Elevations of in one or more serum liver enzyme activities (LEA) are a common finding on serum biochemical analysis. Liver
enzyme measurements do not reflect liver function but rather hepatocyte membrane integrity, cholestasis and enzyme induction1.
Increased LEA is highly sensitive but not specific for liver disease; extrahepatic disorders and normal breed variation can
also cause abnormally increased LEA2. Interpretation of abnormal LEA requires consideration of the pattern and magnitude of
abnormal LEA, patient factors such as age, breed, medication history, clinical signs, results of routine laboratory testing
and whether or not there is evidence to suggest the abnormal LEA may be secondary to a non-hepatic condition1,3. Considered
together, these factors will determine whether or not a specific evaluation for hepatobiliary disease is warranted.

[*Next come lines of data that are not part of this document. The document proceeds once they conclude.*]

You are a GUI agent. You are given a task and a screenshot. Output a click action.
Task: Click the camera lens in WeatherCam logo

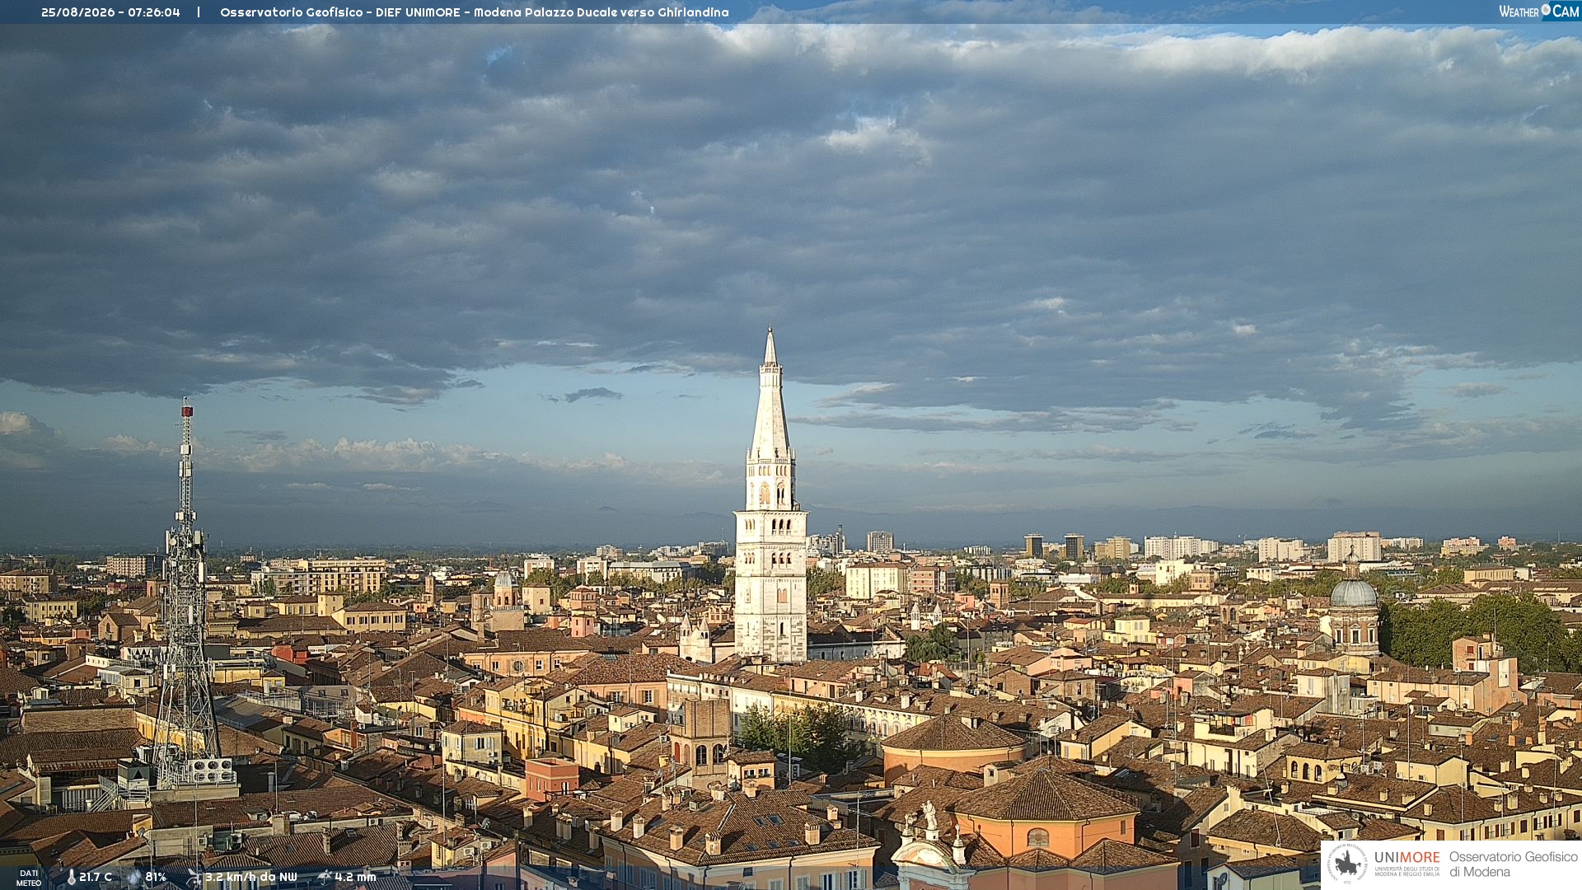click(x=1546, y=10)
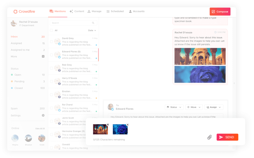Open the Date sort dropdown
Viewport: 254px width, 158px height.
click(x=92, y=30)
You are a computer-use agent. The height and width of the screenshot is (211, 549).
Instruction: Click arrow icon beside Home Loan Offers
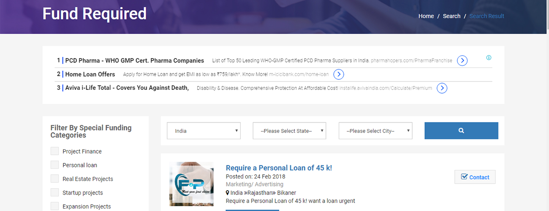pos(338,74)
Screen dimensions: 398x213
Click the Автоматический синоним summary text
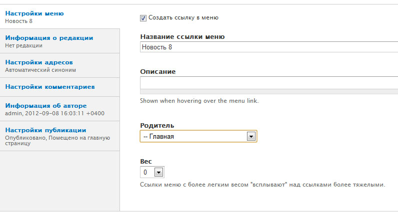point(41,70)
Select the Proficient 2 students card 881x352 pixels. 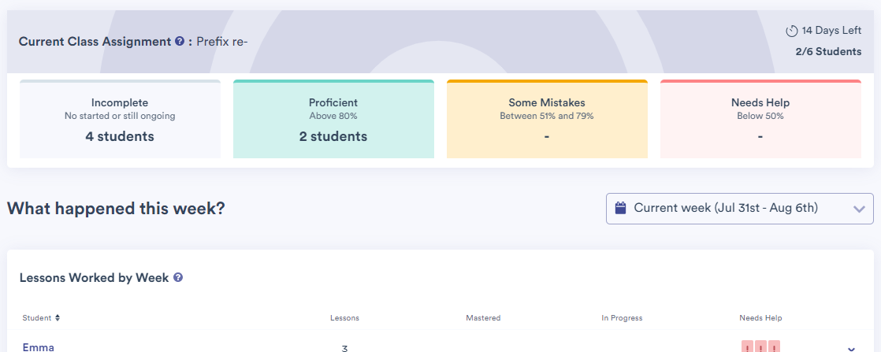click(x=333, y=119)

Increased serum alkaline phosphatase (ALP) activity is the most common and least specific liver enzyme abnormality in the dog1. Multiple forms, or isoenzymes, of ALP exist. The three main ALP iosenzymes in canine serum are liver-ALP (L-ALP), glucocorticoid-
ALP (G-ALP) and bone-ALP (B-ALP)1. L-ALP, G-ALP and B-ALP do not leak from damaged cells; rather their expression is induced by intra- or extrahepatic cholestasis, endogenous or exogenous corticosteroids and osteoblast activity, respectively1,4. In healthy, adult dogs, L-ALP accounts for the majority of ALP measured2. Because glucocorticoids can induce G-ALP and L-ALP expression and because G-ALP can be induced by chronic stress and inflammatory
mediators associated with systemic illness (including liver disease), identification of the predominant isoenzyme is of little
clinical utility1,2. The half-life of ALP in the dog is approximately 70 hours1.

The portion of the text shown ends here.